Problem statement = Return every line from the one with "Task: Click the Activar Speed Boost row label" through the one with "Click the Order", inclusive, exactly as it appears below.

** Opening Record excerpts block **

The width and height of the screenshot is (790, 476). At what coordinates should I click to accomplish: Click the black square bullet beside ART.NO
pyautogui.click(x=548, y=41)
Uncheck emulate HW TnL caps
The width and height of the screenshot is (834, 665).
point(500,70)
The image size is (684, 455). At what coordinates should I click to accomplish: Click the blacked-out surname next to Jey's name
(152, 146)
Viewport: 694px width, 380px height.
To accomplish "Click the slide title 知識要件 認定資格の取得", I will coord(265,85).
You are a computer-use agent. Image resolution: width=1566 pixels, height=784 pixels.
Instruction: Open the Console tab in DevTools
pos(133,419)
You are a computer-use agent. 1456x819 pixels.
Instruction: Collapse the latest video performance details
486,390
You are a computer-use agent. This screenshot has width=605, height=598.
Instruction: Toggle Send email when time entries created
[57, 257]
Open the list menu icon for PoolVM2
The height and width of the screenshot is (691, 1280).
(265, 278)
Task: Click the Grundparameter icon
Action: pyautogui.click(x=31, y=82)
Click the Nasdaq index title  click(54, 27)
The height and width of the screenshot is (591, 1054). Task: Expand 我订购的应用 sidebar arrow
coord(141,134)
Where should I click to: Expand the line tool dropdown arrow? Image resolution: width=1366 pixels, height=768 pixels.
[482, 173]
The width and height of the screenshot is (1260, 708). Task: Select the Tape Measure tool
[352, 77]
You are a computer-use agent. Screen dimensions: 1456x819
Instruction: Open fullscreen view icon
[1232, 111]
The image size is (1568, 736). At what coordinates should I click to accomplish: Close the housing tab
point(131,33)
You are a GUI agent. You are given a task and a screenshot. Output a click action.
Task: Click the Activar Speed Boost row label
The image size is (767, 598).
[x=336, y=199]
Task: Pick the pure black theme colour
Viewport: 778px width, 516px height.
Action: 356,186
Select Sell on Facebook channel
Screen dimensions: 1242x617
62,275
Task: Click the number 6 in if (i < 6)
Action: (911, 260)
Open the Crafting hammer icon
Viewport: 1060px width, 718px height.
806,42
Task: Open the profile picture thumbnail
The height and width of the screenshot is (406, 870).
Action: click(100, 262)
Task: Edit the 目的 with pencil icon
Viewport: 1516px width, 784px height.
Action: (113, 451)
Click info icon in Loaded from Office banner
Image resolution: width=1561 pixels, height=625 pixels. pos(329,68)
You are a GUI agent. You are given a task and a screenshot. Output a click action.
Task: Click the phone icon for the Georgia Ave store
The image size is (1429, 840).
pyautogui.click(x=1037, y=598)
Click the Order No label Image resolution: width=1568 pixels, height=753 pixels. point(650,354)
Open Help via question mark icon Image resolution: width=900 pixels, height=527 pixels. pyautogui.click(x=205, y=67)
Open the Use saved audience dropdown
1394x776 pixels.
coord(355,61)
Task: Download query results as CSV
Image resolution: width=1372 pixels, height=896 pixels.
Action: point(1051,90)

** Closing Record excerpts block **

Completed task =
Task: Click the Activar Speed Boost row label
The image size is (767, 598).
[x=336, y=199]
Task: Pick the pure black theme colour
Viewport: 778px width, 516px height.
Action: 356,186
Select Sell on Facebook channel
Screen dimensions: 1242x617
62,275
Task: Click the number 6 in if (i < 6)
Action: (911, 260)
Open the Crafting hammer icon
Viewport: 1060px width, 718px height.
806,42
Task: Open the profile picture thumbnail
The height and width of the screenshot is (406, 870).
Action: click(100, 262)
Task: Edit the 目的 with pencil icon
Viewport: 1516px width, 784px height.
Action: (113, 451)
Click info icon in Loaded from Office banner
Image resolution: width=1561 pixels, height=625 pixels. pos(329,68)
You are a GUI agent. You are given a task and a screenshot. Output a click action.
Task: Click the phone icon for the Georgia Ave store
The image size is (1429, 840).
pyautogui.click(x=1037, y=598)
Click the Order No label Image resolution: width=1568 pixels, height=753 pixels. point(650,354)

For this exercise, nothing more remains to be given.